Although Dr. Burzynski’s therapy has been in limited use since 1976 and has cured a significant number of people with malignant brain tumors when he has been permitted to do so; his therapy is still not FDA approved. In 1983, Dr. Burzynski approached the FDA to initiate the approval process. In 1993, Burzynski’s Investigation New Drug application (IND) was finally accepted and clinical trials began. Today, however, after eight years of trials, the therapy is still not FDA approved. In fact, between 1994 (when two and a half year-old Dustin Kunnari was diagnosed) and 1998 (when two year-old Alexander Horwin was diagnosed), the FDA tightened its criteria regarding which children can be treated with the non-approved protocol. Since 1996, these criteria have required that children with operable brain tumors must first undergo chemotherapy and/or radiation and have the cancer return before Dr. Burzynski can treat them. Even then, the FDA must personally accept the patient onto the protocol before the therapy can begin. If the FDA says “no,” there is no appeal. Unfortunately, Alexander was diagnosed after 1997, and therefore, the FDA required that he first be treated with chemo and/or radiation before he could avail himself of Dr. Burzynski’s nontoxic therapy.

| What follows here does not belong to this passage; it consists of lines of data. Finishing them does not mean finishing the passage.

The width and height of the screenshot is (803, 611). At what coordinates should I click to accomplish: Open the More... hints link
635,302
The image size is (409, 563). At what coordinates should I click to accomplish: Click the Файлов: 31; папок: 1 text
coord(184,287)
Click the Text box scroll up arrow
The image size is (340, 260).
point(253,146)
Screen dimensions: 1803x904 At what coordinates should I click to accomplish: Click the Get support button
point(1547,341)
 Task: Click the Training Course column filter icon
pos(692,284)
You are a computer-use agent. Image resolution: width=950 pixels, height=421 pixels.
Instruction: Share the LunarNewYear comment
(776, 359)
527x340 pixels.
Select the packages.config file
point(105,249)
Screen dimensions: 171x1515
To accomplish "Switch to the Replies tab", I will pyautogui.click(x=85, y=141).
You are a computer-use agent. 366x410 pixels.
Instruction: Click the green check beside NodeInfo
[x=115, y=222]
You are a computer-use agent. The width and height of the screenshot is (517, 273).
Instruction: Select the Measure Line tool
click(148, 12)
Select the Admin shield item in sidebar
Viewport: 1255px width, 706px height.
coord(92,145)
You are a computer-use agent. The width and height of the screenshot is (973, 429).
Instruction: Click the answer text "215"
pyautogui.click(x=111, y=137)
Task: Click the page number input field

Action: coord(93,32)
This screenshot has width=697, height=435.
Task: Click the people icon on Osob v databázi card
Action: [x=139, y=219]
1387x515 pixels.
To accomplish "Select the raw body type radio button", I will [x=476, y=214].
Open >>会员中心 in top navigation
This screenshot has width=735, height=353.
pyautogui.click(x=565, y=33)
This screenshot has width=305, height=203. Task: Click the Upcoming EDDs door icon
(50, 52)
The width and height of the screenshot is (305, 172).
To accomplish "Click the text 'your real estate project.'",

The FDA is charged with determining what drugs are approved for interstate commerce and under what circumstances non-approved drugs may be accessed. An examination of the FDA’s position in relation to cancer sufferers, especially children, will reveal that this agency has consistently and steadfastly come between patients and the non-FDA approved treatments recommended by the patient’s medical doctor. The juxtaposition of the stories of the children introduced supra—Dustin Kunnari, who was fortunate enough to be treated and who is alive and healthy, and Alexander Horwin, who was not treated, allowed only orthodox therapy, and who died five months after being diagnosed—raises a number of disturbing legal issues that will be discussed in this note.
Part I will introduce our nation’s war on cancer and discuss how well the war has been waged. Part II will survey how the law has consistently limited patient access to non-FDA approved cancer therapies. It will discuss the role of the FDA and the perspective of the U.S. Supreme Court. Part III will focus on the Access to Medical Treatment Act. Four Congresses have attempted to pass this legislation that would allow patients access to non-approved therapies, but the FDA has successfully argued against its passage each time. The agency’s medical-policy positions will be identified and critiqued.

Parts IV through VII focus on solutions. Overcoming the FDA’s policy arguments is essential to having the Access to Medical Treatment Act passed which would allow children to have access to the therapy that has the best chance of saving their lives. Therefore, these medical-policy suppositions will be critically examined. In Part IV, the assumption that standard cancer therapies are always best will be challenged. In Part V, the importance of requiring thorough clinical testing of new cancer drugs will be considered. Part VI will discuss whether bureaucrats should be placed in a position of trumping the medical decisions of a patient and their physician. Part VII will address the unsuspected role that economics may be playing in the multi-billion dollar cancer industry. Finally, Part VIII will conclude by arguing that the current state of the law in respect to cancer therapy is antithetical to our country’s core values.